SHORT TASK:
Turn the rows below into a Markdown table with the columns "No." and "Text," giving each line its own number and omitting blank lines. Leave the pictures out of the table.

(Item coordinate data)
------------------------

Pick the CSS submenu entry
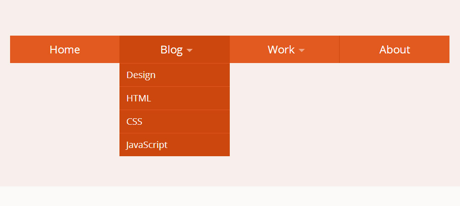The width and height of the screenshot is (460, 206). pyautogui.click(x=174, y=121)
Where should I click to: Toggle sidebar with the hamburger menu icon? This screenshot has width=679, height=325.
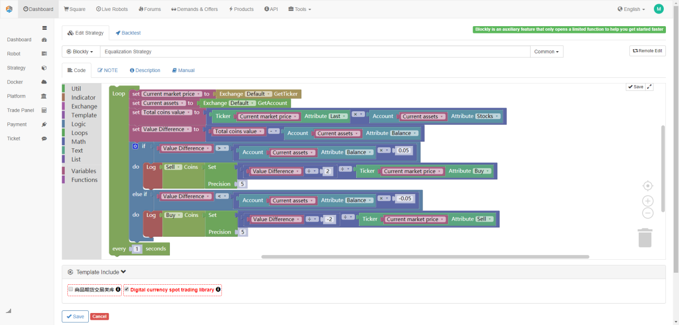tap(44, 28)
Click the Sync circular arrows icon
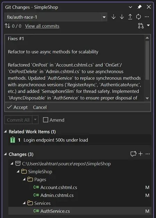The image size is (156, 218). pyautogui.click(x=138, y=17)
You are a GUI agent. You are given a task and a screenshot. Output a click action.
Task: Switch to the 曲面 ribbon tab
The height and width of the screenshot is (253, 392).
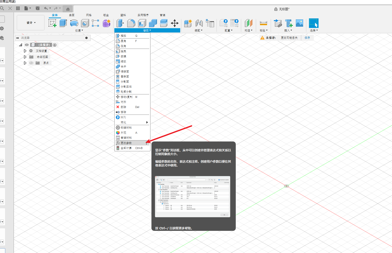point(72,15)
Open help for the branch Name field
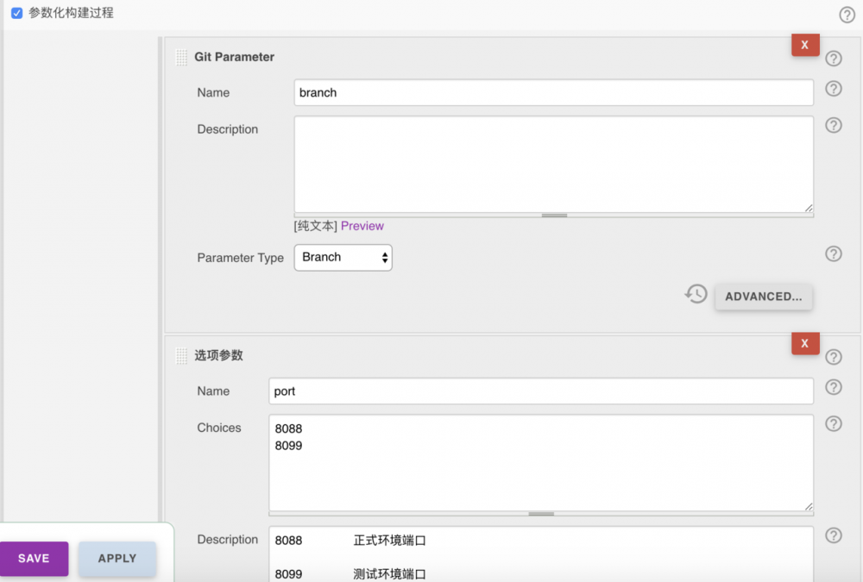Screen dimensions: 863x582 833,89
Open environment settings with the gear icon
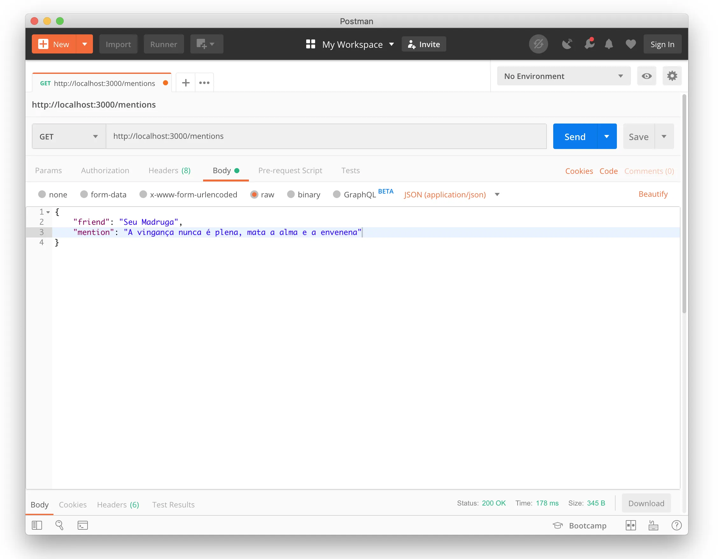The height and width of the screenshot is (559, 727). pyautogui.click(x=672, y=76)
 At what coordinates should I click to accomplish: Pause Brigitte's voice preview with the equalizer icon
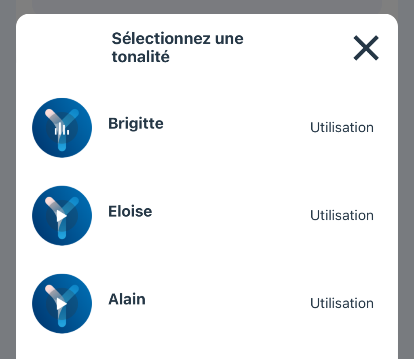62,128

------------------------

ANSWER:
| No. | Text |
|---|---|
| 1 | Pick the CSS submenu entry |
| 2 | The width and height of the screenshot is (460, 206). pyautogui.click(x=174, y=121) |
| 3 | Where should I click to: Toggle sidebar with the hamburger menu icon? This screenshot has width=679, height=325. |
| 4 | tap(44, 28) |
| 5 | Click the Sync circular arrows icon |
| 6 | The image size is (156, 218). pyautogui.click(x=138, y=17) |
| 7 | You are a GUI agent. You are given a task and a screenshot. Output a click action. |
| 8 | Task: Switch to the 曲面 ribbon tab |
| 9 | The height and width of the screenshot is (253, 392). |
| 10 | point(72,15) |
| 11 | Open help for the branch Name field |
| 12 | Screen dimensions: 863x582 833,89 |
| 13 | Open environment settings with the gear icon |
| 14 | The height and width of the screenshot is (559, 727). pyautogui.click(x=672, y=76) |
| 15 |  At what coordinates should I click to accomplish: Pause Brigitte's voice preview with the equalizer icon |
| 16 | 62,128 |